§ **Challenges**
(A) Copy the stretch of the NAS build guide from "NAS does not" through "E350 APU. Perfect.".
(B) According to the NAS build guide, how much memory do commercially available NAS units usually have?

If you want a "big" NAS with 6-8 disk, low power consumption NAS and have an old 4 SATA port PC lying around, you could underclock and undervolt to reduce the power consumption, and purchase a SATA expansion card. Or you could sell it off, and build a new one.

All in all, it depends on what you have, and what you want. For me, I do not have an old PC lying around, so I have to start from scratch. After some research, here is what I think would be fit my requirements.

CPU/Motherboard

NAS does not need really powerful processor, in fact, if it is just use for storing and retrieving data, we do not really need anything beyond Intel Atom or AMD Fusion processor. Unless you are planning to use it for something more than just feeding data, possibly a mini server or some sort, then probably you need a more powerful processor.

Ideally the motherboard should have a lot of SATA port so there is no need for us to purchase SATA card. SATA II or SATA III port does not matter, since the RAID setup might not even hit the SATA II 3 Gbps limit, roughly 357MB/s. However, having SATA III and high internal data transfer throughput is beneficial in healing the RAID. I have listed some motherboard which would be ideal for me:

Asus C60M1-I
6 SATA port, an uber low power C60 APU. Perfect.

Asus E35M1-I
6 SATA port, another uber low power E350 APU. Perfect.

MSI E350IA-E45
4 SATA port, same E350 APU as before. Great.

ECS NM70-I2
4 SATA port, low power Celeron 847. Great

Memory

Judging on our motherboard selection, max memory is 16GB, so I guess getting a single 8GB ram wouldn't hurt. If there is a need, we can always purchase another 8GB ram for our system. At this point, some of you may be wondering how much memory does commercially available NAS has, well, usually 1-2GB. Why so little? I have no idea. But basically, it depends on the NAS's OS.

Power Supply

The first thing about power supply that we should know is that there is a certification to power supply called 80 plus. There are different rating of 80 plus, which from a normal 80 plus to 80 plus platinum. Basically, certified power supply are at least 80% efficient at converting AC from your wall to the DC that our computer uses. If you are really green, you may considering getting one that is certified.

§ **Stored data**
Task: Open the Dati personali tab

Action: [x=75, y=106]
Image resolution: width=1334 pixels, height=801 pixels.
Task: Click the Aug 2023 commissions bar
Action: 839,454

§ **Results by task**
(A)
NAS does not need really powerful processor, in fact, if it is just use for storing and retrieving data, we do not really need anything beyond Intel Atom or AMD Fusion processor. Unless you are planning to use it for something more than just feeding data, possibly a mini server or some sort, then probably you need a more powerful processor.

Ideally the motherboard should have a lot of SATA port so there is no need for us to purchase SATA card. SATA II or SATA III port does not matter, since the RAID setup might not even hit the SATA II 3 Gbps limit, roughly 357MB/s. However, having SATA III and high internal data transfer throughput is beneficial in healing the RAID. I have listed some motherboard which would be ideal for me:

Asus C60M1-I
6 SATA port, an uber low power C60 APU. Perfect.

Asus E35M1-I
6 SATA port, another uber low power E350 APU. Perfect.

(B) Usually 1-2GB.